### EXERCISE DETAILS
Find every line in the records below that holds the word "Task", and copy each one.

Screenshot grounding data
____

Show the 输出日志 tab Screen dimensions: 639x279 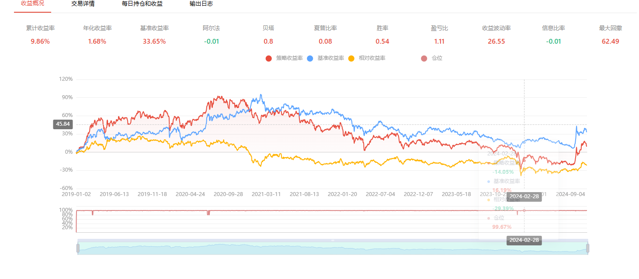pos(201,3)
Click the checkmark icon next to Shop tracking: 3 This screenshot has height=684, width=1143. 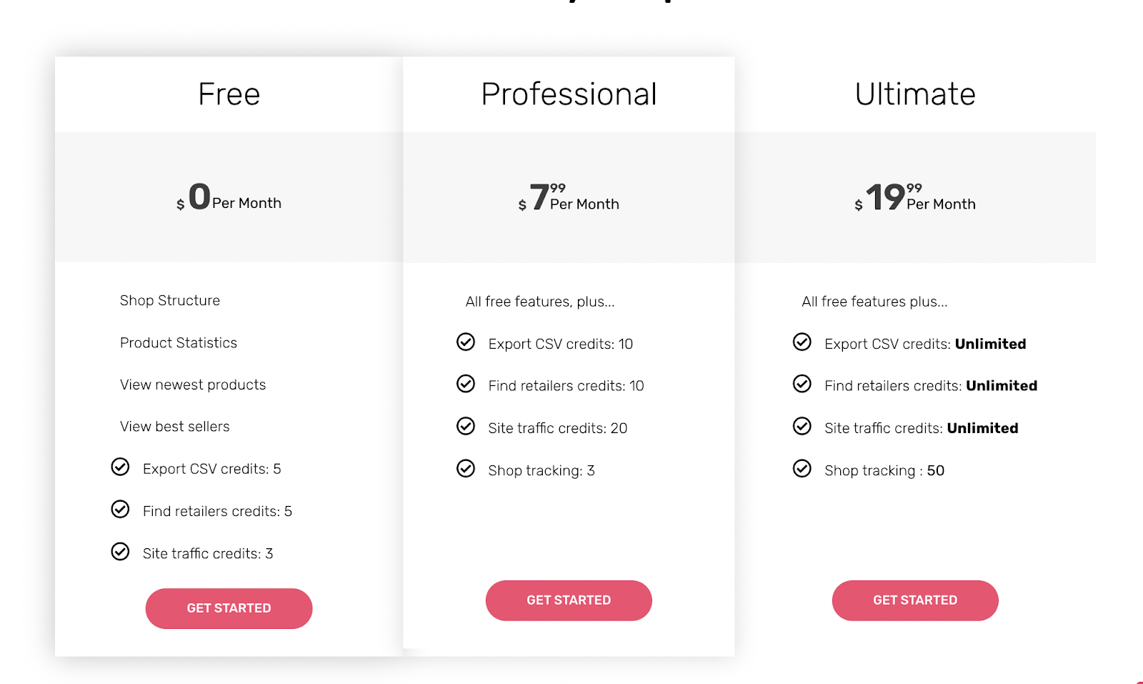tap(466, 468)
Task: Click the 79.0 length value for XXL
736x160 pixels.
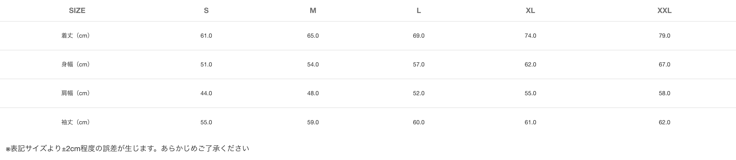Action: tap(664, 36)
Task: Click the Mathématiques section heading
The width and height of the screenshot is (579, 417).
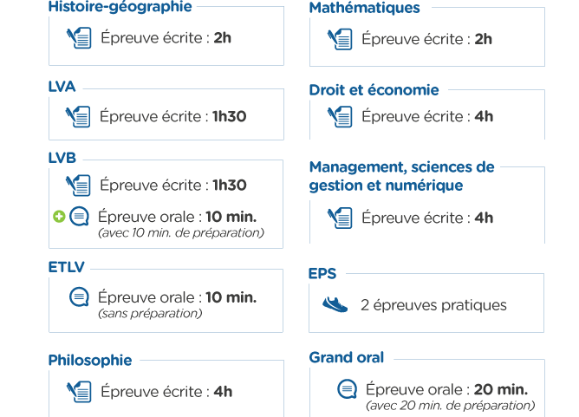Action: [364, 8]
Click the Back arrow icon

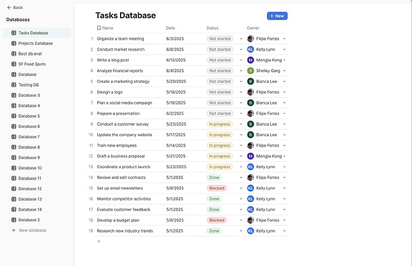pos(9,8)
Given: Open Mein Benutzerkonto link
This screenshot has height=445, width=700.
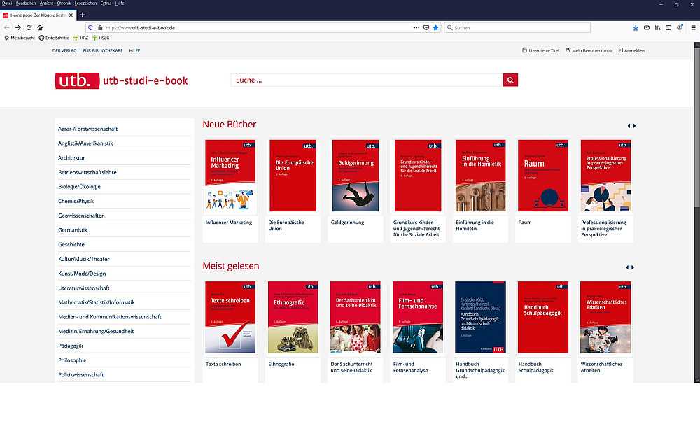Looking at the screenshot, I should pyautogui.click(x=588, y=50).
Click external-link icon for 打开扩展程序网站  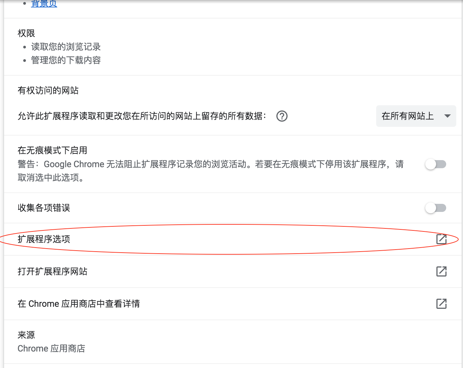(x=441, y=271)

____

### SOLUTION TO THE PROBLEM
Task: Click the 79.0 length value for XXL
Task: Click the Mathématiques section heading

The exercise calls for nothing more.